Find a way to affirm something (Tip #63).

  • “I appreciate you coming in today.”
  • “I see you are someone who follows your doctor’s recommendations.”
  • “You came to WIC because you want to do the best for you and your family.”

If the person seems cooperative and yet expresses confusion about why she is there, you could offer a list of things you often help people with. The list would be based on what you know about her and a guess about what might concern her. Offer choice, including just spending a few minutes discussing her health concerns generally.

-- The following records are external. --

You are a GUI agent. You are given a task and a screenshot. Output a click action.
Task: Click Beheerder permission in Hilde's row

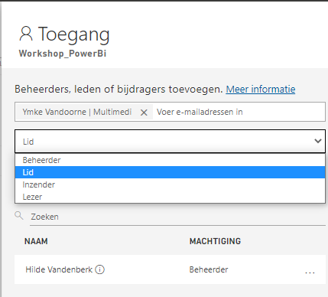click(209, 269)
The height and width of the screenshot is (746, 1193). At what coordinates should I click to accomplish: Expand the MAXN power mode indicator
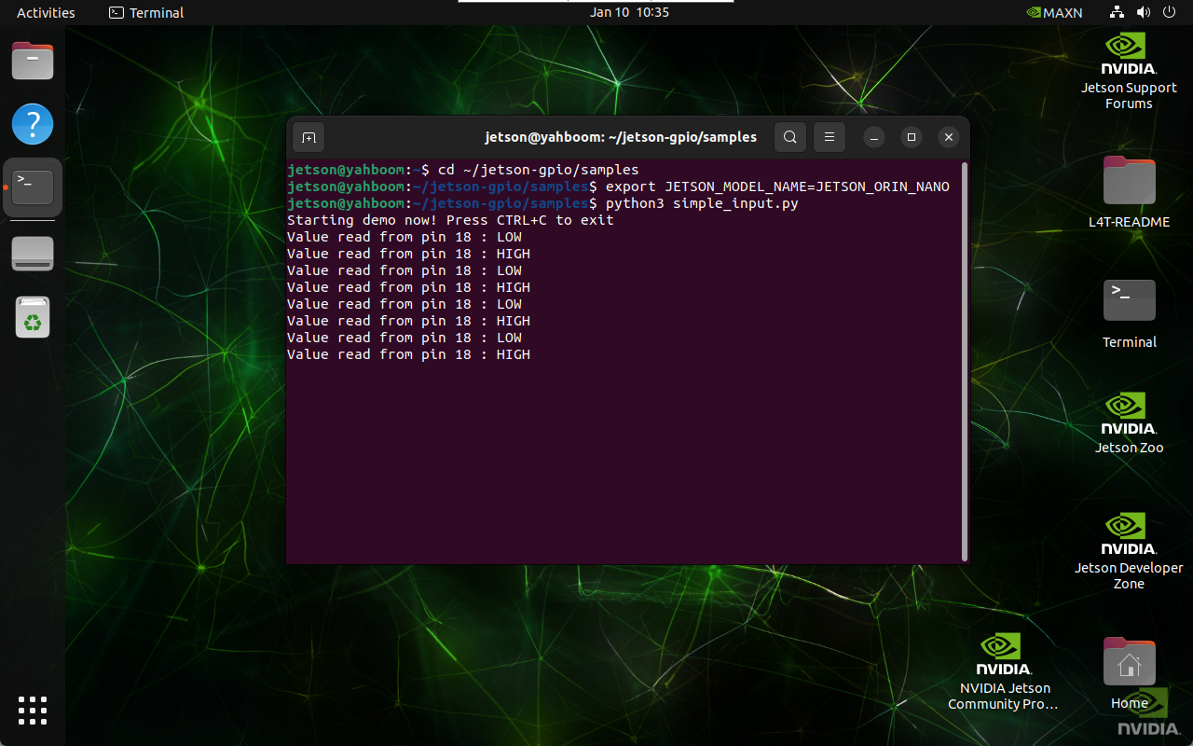1054,13
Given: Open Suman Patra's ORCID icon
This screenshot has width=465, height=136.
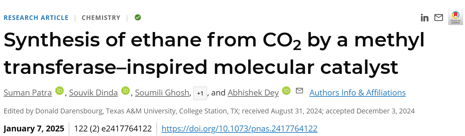Looking at the screenshot, I should 59,91.
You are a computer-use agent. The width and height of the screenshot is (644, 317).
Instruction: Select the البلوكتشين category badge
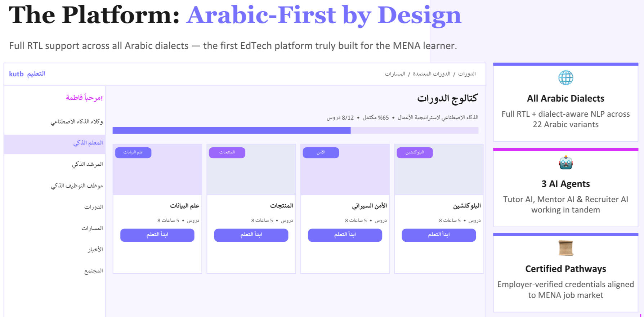coord(415,152)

Sometimes initial open questions do not elicit any concerns or desire to make any changes. You could respond to this by reflecting what you hear and asking permission to have a more general conversation for a few minutes. For example:

  • In a community health setting: “I hear you didn’t come in here with anything you wanted help with. Might we spend a few minutes just chatting about your family’s eating habits?”
  • With a teen who has insulin-dependent diabetes: “It was not your idea to come here and you’re feeling forced. You see everything as going just fine.
  • How about we just chat about where diabetes fits in your life?”
  • With a middle-age man with hypertension: “You don’t get why your doctor is making such a big deal about how you eat and your drinking. May we just talk for a bit instead about your health generally and how you are feeling these days?”

Proceed with open questions (Tip #108) such as:

  • “Tell me how meals go at your house.”
  • “So tell me about your best days and your not-so-good days.”

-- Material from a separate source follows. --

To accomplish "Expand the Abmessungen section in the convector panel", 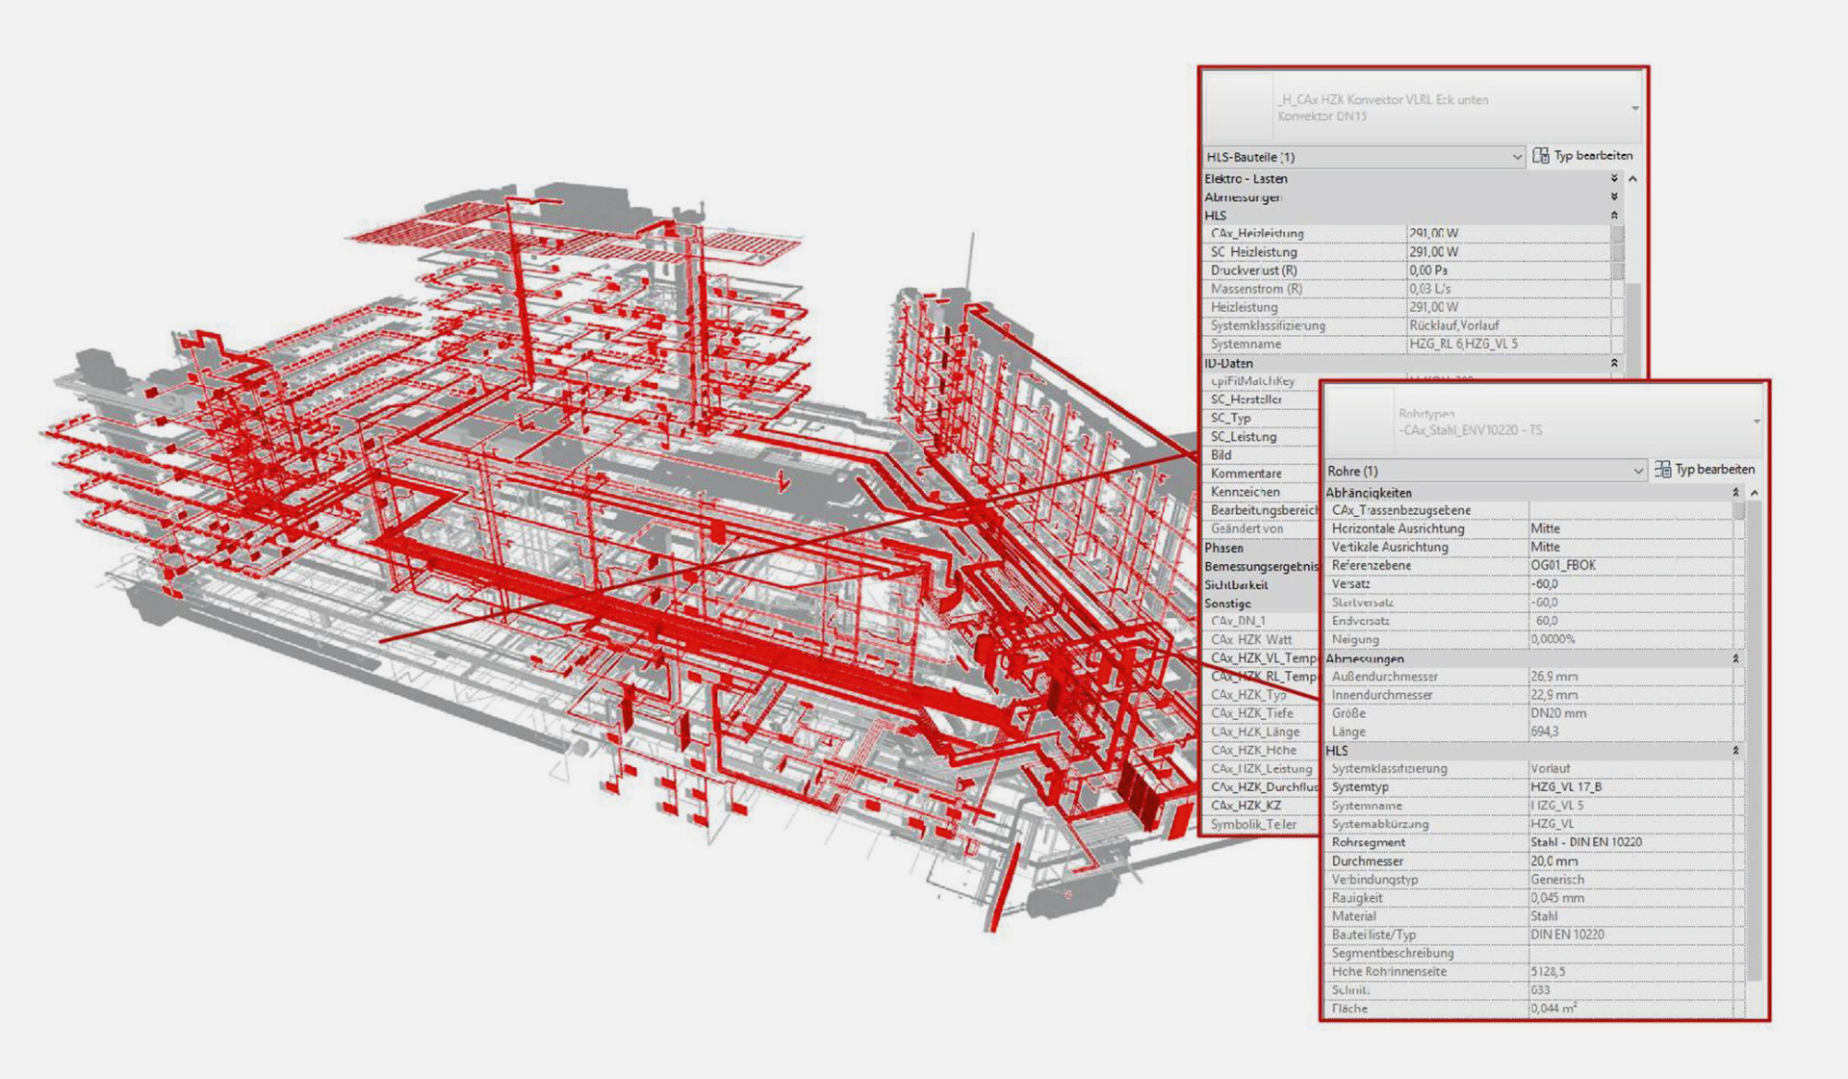I will [x=1614, y=197].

Asking for elaboration will bring out more of what is true for this person and may give the conversation a focus.

  • “Tell me more about that part.”
  • “Give me an example.”
  • “In what ways?”

You can choose to reflect potential areas of focus. If you hear several, you could summarize them and then ask to focus (Tip #116) on one concern.

  • “You find it a drag when your kids are so picky and sometimes you wonder if they are getting enough milk. If I was to help you with one of those today, which would it be?”
  • “You hate it when you mother nags you about testing your blood sugar and you mentioned how embarrassing it is when you are with your friends and your blood sugar goes low. Might we focus today on finding a way for one of these situations to go better?”
  • “You would rather not have to take all this blood pressure medication and your wife tells you that she doesn’t like how much you drink. If we were to explore some solutions to either of these, which would it be?”

If and when a focus is chosen, it may be tempting to jump into giving advice and suggestions. Continue in a collaborative stance by asking the client for suggestions about how to proceed or asking permission to provide advice (Tip #59).

  • “If you were to do one thing differently to make that go better, what might it be?”
  • “What are your thoughts about what you could do to make it less likely your mom will nag you?”
  • “I have some ideas for a few changes that would make the low blood sugar happen less. May I share them?”